Selamlar , selamlar , selamlar ilk bölüm olmasına rağmen ne kadar az olsanız da beni mutlu ettiniz yorumlar benim için daha değerlidir hepinize çok teşekkür ederim ve lütfen yorum yapmaya devam edin .. Keyifli bol burun sızlamalı okumalar ...
.............................
Bana geri ver, ıslanmamış gülen gözlerimi
Bana geri ver, kararmamış güzel günlerimi
Bana geri ver , tükenmemiş büyük sevgileri
Bana geri ver, hepsini geri ver.
Yıkılan umutlarım , yıkılan hayallerim hepsi bir yana yıkılan hayatım . Acı insanı öldürmez de güçlendirir derler , peki ben neden daha fazla ölüyordum, avlu da çökmüş birbirine bağıran insanları dinliyordum, bir sevda bir insanın hayatını daha fazla ne kadar dağıtabilir, istenmeyen bir sevda , yok sayılan bir sevda . Acıyla bakan gözler , derime batıp benliğime saplanırken , çok istedim kalkmak " Çekin o gözlerinizi" diye bağırmak istedim, umudu , hayalleri , hayatı yıkılan bir insan neden korkardı. Ben korkuyordum , karar verilecek ölüm tarihim belli olacaktı, akşam olmuştu, avluda çökmüş dinmeyen yaşlarımı akıtıyordum.. Ben güzel ağlardım aslın da , ama mutluyken oysa ki ölmüştüm şimdi , gözlerim kan ağlıyordu, içim paramparça olmuş parçalar derimi geçmek için an kolluyordu, bir söz daha yeterdi burada ölmeme ..

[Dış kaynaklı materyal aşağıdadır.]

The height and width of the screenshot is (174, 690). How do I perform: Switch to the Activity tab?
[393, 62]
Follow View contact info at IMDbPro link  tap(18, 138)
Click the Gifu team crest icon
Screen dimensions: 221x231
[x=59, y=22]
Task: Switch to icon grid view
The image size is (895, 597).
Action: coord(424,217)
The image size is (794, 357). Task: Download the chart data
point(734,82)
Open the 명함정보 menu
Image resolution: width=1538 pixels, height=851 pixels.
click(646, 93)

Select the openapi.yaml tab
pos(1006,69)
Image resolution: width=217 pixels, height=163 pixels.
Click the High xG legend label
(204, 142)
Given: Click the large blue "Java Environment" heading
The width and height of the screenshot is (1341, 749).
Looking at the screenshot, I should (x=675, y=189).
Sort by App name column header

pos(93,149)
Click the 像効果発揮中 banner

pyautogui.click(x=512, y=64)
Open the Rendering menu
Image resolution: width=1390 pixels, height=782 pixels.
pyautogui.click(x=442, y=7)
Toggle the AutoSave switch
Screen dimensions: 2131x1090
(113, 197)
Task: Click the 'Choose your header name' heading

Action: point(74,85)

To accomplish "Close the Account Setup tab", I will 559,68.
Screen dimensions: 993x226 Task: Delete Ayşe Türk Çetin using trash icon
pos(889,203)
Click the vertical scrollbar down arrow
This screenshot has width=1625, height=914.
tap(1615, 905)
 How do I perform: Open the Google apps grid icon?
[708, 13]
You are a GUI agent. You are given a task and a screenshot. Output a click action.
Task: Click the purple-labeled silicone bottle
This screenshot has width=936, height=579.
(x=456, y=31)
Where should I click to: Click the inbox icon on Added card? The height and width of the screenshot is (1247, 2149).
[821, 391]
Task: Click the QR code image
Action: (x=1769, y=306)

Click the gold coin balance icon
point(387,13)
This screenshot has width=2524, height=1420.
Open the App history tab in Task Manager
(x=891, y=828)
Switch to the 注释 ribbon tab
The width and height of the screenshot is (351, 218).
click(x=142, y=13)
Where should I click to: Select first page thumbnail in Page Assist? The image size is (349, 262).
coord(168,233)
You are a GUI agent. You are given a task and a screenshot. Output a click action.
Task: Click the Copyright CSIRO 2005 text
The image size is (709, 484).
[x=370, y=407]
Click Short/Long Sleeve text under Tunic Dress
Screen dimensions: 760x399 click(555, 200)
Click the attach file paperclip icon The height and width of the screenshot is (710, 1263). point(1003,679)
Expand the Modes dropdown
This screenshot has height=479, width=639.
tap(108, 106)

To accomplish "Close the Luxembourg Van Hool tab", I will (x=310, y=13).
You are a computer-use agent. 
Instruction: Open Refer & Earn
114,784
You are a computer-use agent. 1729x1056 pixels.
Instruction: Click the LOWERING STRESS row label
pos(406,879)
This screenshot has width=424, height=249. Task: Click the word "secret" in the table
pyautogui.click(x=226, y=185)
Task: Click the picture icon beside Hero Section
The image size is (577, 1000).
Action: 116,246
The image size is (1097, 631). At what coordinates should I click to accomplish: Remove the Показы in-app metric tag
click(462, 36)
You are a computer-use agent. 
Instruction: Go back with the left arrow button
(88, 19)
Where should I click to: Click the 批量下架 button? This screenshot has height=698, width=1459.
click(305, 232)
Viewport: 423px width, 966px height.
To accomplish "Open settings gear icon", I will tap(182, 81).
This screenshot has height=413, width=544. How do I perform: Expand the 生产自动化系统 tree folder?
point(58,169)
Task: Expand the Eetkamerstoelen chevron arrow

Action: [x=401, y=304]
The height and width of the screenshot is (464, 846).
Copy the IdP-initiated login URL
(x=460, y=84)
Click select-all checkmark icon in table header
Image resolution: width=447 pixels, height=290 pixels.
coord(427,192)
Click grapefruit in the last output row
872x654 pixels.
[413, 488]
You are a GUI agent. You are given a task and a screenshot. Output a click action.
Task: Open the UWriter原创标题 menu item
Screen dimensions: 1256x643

"Dediğim olacaktır Bahoz , bu kan davası bu düğünle bitecektir." Babam istiyordu peki ya Xandıran aşireti istiyor muydu?. Hayır o adam beni düğün günü öldüreceğine yemin etmişken , nasıl bitecekti bu dava .. O adam kan istiyordu, abimin kardeşimin kanını istiyordu.
"Ağam , dediğini senin kulağın işitiyor mudur?" Ağabeyim hala nasıl bağırıyordu öfkeyle, ben iki cümle kurmuş tükenmiştim , kendimi babamın ellerine teslim etmişken bu adam hala nasıl benim için savaşıyordu.
"Ben kararımı verdim Bahoz, yaşamak istiyorsan susacaksın." tabi ya , susmalısın ağabey , yoksa sen ölürsün , sen ölürsen ben yine ölürüm.
"Ağa , Zijan'a bir şey olursa işte o vakit gör sen , kan davası neymiş." ölmek için yaşıyorum , ölmek için yaşadım, ölmek için ölüyorum , öldüğüm zaman anam dışın da kim dövünecek , öldüğüm zaman kim özleyecek , özleyen pişman olacak mı? Pişman olan unutacak mı sonra ? Peki ben unutulmak için ölürsem ne anlamı vardır bu kadar acının..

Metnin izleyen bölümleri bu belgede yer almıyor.